Die erste; leicht und dumm .... aber ich finde es nicht. Wie speichere ich einen Mix den ich aufnehme bei record als *.wav ab ...

Zweite Frage:

Also, ich habe eine Soundkarte (Soundblaster live 4.1), 
Ich hab kx treiber ...
Nun habe ich in Traktor bei den Preferences unter Audio folgendes eingestellt:

device: kx asio
latency: 21 ms
sample rate: 48000

master left (mono):      0: kX Out 00
master right            :      0: kX Out 01

monitor left (mono):     0: kX Out 06
monitor right            :     0: kX Out 07

Ich höre nun mit diesen Einstellungen mit kopfhörern und mit boxen.
Aber ich will vorhören können, das heißt, das eine Lied über Boxen, 
auf Deck A zum Beispiel, und das nächste Lied was ich abspiele vorhören über Headphones, auf Deck B,
also hab ich weitergefragt, und man sagte mir ich solle bei den kx treibern unter
automation / surround ausschalten und 4x dsp oder so surroundausschalten ..
und dann 4.1 oder 5.1 einstellen ... ok erstmal Bahnhof verstanden, hab das automation gefunden, doch nirgendwo war etwas von dem oben gesagtem,

was kann ich nun machen .... 
vielen dank schon im vorraus für eure hilfe
Aris Manakos

Mod-Comment: Bitte achte in Zukunft ein wenig mehr auf Groß-/Kleinschreibung(Ich war mal so frei, deinen Beitrag in dieser Richtung ein wenig zu verbessern), Satzbau, usw.
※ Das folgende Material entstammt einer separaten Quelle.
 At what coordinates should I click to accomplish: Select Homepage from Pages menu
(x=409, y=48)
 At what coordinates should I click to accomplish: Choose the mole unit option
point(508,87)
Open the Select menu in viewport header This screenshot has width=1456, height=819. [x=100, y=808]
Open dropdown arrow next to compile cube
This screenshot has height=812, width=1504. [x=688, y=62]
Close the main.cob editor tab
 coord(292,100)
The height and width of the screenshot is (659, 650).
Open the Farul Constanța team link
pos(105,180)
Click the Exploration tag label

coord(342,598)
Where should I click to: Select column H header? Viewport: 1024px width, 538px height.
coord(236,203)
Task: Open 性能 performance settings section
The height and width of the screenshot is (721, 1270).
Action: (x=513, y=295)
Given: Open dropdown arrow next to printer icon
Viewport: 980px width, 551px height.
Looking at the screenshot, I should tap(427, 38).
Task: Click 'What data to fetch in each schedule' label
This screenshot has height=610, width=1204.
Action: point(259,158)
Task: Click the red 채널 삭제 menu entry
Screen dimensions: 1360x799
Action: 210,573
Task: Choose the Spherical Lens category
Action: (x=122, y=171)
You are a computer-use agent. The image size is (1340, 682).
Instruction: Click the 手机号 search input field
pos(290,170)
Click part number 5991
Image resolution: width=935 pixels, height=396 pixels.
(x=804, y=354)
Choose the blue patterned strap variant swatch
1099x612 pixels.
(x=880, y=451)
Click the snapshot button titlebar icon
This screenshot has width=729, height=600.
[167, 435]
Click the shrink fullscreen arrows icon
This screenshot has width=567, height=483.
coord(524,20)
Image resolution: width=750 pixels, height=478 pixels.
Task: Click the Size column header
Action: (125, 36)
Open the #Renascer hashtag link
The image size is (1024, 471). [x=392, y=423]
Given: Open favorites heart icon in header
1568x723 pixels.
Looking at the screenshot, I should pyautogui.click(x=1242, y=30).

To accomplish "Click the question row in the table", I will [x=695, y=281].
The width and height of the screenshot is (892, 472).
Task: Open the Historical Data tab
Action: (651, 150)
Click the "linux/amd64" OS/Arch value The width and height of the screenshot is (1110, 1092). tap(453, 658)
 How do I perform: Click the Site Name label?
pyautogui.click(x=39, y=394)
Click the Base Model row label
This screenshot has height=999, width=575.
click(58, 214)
Halt alles was so in §12 unserer Netiquette steht, die du bei deiner Anmeldung akzeptiert hast.


----------



## themadman (3. Januar 2005)

zu deiner ersten frage....

versuchs mal mit dem button "write" wenn du den mix fertig hast....

deine zweite frage: eine zweite sound karte machts möglich sonst wird das nix


----------